D'autres suggestions ont porté sur le besoin de réduire le nombre d'initiatives modestes pilotées par des instituts et d'explorer de nouveaux mécanismes pour faire en sorte que les IRSC lancent des initiatives moins nombreuses, mais d'une plus grande envergure, qui auront plus de chances d'avoir des répercussions importantes. Nous souscrivons à cette idée et nous étudions activement la meilleure façon d'y arriver.
Certaines personnes ont suggéré que nous réduisions nos coûts administratifs (le « budget de fonctionnement » comme on dit à Ottawa). Les IRSC consacrent actuellement environ 6 % de leur budget à l'administration. Je suis heureux d'annoncer que des mesures d'économie permettront de transférer un million de dollars du budget de fonctionnement 2006-2007 au budget des subventions et bourses. Il importe aussi de savoir que la plus grande partie du budget de fonctionnement des IRSC sert au traitement des demandes de subvention et à l'administration du processus d'examen par les pairs.
Mot de la fin
Le milieu de la recherche en santé du Canada a une belle histoire à raconter aux Canadiens et aux parlementaires. Ce n'est pas une histoire de taux de réussite en chute libre. C'est plutôt une histoire qui témoigne de la nouvelle compréhension du point de vue biologique des mécanismes de maladies comme le cancer, l'autisme et le diabète; de nouvelles méthodes thérapeutiques; des changements apportés à la pratique clinique grâce à des données probantes; de la recherche qui éclaire l'élaboration de politiques en matière de santé; de la création d'entreprises dérivées et d'ententes de concession de licence fructueuses, et de la recherche sur le comportement humain et la promotion de la santé.

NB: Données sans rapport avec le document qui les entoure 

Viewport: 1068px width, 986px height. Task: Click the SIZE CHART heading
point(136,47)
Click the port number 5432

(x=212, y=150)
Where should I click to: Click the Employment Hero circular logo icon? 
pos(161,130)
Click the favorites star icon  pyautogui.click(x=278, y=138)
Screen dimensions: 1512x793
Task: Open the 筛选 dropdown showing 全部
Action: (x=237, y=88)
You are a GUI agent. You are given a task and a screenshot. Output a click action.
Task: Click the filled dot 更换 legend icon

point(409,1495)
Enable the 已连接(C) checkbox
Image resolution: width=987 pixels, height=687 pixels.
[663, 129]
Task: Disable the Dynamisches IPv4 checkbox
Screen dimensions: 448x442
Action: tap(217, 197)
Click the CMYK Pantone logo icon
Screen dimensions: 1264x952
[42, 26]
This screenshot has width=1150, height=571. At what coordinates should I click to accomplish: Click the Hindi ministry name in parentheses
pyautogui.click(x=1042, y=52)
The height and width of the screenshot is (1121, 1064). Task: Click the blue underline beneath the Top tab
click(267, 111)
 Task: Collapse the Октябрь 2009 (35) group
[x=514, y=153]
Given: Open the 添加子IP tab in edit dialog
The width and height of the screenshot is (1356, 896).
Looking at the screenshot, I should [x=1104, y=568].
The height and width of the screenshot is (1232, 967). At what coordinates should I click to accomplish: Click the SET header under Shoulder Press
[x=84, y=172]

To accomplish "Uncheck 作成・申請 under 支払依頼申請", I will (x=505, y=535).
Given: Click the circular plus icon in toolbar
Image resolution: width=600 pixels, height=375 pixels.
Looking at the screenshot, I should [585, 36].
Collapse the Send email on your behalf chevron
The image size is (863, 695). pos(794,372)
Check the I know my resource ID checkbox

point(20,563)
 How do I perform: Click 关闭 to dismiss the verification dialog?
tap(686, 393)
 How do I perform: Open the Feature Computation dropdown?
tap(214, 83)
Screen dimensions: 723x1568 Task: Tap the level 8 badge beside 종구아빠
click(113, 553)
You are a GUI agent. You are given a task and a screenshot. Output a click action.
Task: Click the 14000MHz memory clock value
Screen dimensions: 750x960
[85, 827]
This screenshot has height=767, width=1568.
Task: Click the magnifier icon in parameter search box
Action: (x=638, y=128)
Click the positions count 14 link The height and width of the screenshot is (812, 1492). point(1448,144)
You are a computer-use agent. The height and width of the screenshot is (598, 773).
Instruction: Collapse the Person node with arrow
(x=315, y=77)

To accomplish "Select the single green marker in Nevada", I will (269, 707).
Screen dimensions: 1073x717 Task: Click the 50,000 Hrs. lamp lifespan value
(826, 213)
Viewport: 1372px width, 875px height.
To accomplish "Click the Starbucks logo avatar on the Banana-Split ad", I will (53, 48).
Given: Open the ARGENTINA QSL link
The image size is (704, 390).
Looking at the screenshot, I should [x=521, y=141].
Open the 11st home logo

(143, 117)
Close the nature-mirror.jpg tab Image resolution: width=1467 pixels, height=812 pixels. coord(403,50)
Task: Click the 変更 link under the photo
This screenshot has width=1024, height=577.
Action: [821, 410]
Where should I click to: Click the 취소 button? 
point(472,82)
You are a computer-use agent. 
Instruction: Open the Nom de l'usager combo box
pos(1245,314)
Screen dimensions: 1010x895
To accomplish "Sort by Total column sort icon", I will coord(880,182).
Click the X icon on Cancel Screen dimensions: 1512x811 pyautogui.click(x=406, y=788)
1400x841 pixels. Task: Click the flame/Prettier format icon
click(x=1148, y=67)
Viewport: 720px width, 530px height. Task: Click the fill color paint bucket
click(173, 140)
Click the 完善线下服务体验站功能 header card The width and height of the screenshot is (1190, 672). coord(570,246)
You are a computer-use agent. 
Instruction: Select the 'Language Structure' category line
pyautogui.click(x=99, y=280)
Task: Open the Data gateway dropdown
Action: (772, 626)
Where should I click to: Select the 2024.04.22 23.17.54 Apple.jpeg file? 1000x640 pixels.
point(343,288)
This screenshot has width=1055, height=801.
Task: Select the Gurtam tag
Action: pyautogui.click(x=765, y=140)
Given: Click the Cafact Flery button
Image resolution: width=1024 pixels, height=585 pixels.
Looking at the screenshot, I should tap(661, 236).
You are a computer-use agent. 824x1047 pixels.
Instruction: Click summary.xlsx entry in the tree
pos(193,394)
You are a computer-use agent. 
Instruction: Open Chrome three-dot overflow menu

Nous aurons à relever de grands défis scientifiques et sociaux. La hausse insoutenable des coûts des soins de santé, le vieillissement rapide de la population canadienne, les effets des changements environnementaux et du réchauffement de la planète sur la santé humaine, la mise au point de nouveaux outils pour comprendre des systèmes biologiques complexes comme le cerveau et le besoin de comprendre l'épidémie d'obésité ne sont que quelques exemples de besoins criants. Des besoins auxquels il faut trouver des solutions, des solutions que seule la recherche en santé peut offrir.Voilà ce que les parlementaires doivent entendre.